**PROBLEMS TO SOLVE**
1) Print the passage of the Scooby-Doo text that opens with the words containing "Writers Joe Ruby" and closes with "sheepdog between treatments.".
2) In the Scooby-Doo text, what was the original title of the series that became Scooby-Doo, Where Are You!?

**SELECTION**
........
|First appearance||"What a Night for a Knight" (Scooby-Doo, Where Are You! episode 1969)|
|Full name||Scoobert Doo|
Scooby Doo is the eponymous character and protagonist of the animated television franchise of the same name created in 1969 by the American animation company Hanna-Barbera. He is a male Great Dane and lifelong companion of amateur detective Shaggy Rogers, with whom he shares many personality traits. He features a mix of both canine and human behaviors (reminiscent of other funny animals in Hanna-Barbera's series), and is treated by his friends more or less as an equal. He speaks in a slurred, dog-like voice. His catchphrase is "Scooby-Dooby-Doo!"
Writers Joe Ruby and Ken Spears created the original Scooby-Doo series, Scooby-Doo, Where Are You!, for Hanna-Barbera for CBS's 1969–1970 Saturday morning cartoon schedule. Originally titled Mysteries Five, the dog who later became Scooby was originally more of a sidekick character – a bongo-playing dog named "Too Much" whose breed varied between Great Dane and sheepdog between treatments.
........
**SOURCE DATA**
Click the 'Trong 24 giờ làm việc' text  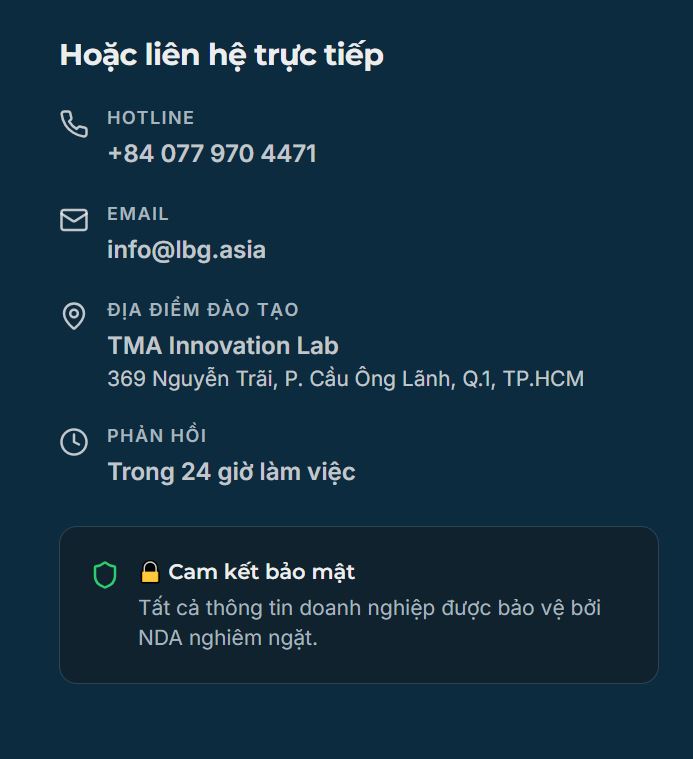[x=231, y=472]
........
**RESULTS FOR THE EXERCISE**
1)
Writers Joe Ruby and Ken Spears created the original Scooby-Doo series, Scooby-Doo, Where Are You!, for Hanna-Barbera for CBS's 1969–1970 Saturday morning cartoon schedule. Originally titled Mysteries Five, the dog who later became Scooby was originally more of a sidekick character – a bongo-playing dog named "Too Much" whose breed varied between Great Dane and sheepdog between treatments.

2) It was originally titled Mysteries Five.